[GIVEN PROBLEM] Retype the entries below word for word, from the start of the entries through the line containing "Action: pos(305,129)", including that line.

[SUPPLIED DATA]

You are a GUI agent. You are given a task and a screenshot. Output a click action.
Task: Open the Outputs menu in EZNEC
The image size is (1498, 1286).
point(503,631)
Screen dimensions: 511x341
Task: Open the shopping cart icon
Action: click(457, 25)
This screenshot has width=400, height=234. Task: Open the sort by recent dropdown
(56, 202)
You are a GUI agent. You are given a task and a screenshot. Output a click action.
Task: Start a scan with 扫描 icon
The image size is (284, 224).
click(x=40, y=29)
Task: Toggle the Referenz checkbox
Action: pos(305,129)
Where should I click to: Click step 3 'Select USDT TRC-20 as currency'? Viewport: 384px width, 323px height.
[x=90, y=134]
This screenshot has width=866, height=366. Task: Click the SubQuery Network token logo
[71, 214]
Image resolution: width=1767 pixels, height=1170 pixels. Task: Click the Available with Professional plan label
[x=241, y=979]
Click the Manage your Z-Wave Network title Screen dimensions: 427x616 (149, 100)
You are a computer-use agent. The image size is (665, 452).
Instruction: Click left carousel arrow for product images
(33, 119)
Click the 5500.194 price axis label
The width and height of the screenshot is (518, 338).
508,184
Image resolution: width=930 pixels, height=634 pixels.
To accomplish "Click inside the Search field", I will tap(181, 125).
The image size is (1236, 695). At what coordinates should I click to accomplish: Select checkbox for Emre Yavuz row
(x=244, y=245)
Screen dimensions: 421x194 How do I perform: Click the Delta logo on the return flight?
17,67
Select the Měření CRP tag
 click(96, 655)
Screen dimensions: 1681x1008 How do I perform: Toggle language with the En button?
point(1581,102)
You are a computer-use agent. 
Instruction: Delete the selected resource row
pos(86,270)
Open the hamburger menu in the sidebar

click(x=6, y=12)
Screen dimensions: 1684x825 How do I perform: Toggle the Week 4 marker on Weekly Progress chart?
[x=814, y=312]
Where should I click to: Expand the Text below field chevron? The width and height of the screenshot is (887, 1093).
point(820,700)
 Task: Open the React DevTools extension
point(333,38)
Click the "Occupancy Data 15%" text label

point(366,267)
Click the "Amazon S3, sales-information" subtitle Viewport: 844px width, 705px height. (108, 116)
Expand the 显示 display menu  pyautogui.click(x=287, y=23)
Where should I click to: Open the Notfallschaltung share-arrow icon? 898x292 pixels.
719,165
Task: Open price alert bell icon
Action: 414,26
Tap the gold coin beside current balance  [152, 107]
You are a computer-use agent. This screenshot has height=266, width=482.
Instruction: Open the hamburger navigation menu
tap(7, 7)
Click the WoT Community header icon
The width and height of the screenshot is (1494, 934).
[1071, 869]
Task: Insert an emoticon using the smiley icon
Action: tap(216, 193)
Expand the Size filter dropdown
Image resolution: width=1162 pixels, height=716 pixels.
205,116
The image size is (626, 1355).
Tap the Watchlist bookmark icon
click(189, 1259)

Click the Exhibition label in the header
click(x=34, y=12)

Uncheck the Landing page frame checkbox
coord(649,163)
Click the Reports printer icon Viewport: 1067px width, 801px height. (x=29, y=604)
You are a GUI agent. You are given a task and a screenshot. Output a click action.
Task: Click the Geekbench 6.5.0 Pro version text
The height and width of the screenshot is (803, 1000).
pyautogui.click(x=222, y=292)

[COMPLETED EXERCISE]
You are a GUI agent. You are given a task and a screenshot. Output a click action.
Task: Open the Outputs menu in EZNEC
The image size is (1498, 1286).
point(503,631)
Screen dimensions: 511x341
Task: Open the shopping cart icon
Action: click(457, 25)
This screenshot has width=400, height=234. Task: Open the sort by recent dropdown
(56, 202)
You are a GUI agent. You are given a task and a screenshot. Output a click action.
Task: Start a scan with 扫描 icon
The image size is (284, 224).
click(x=40, y=29)
Task: Toggle the Referenz checkbox
Action: pos(305,129)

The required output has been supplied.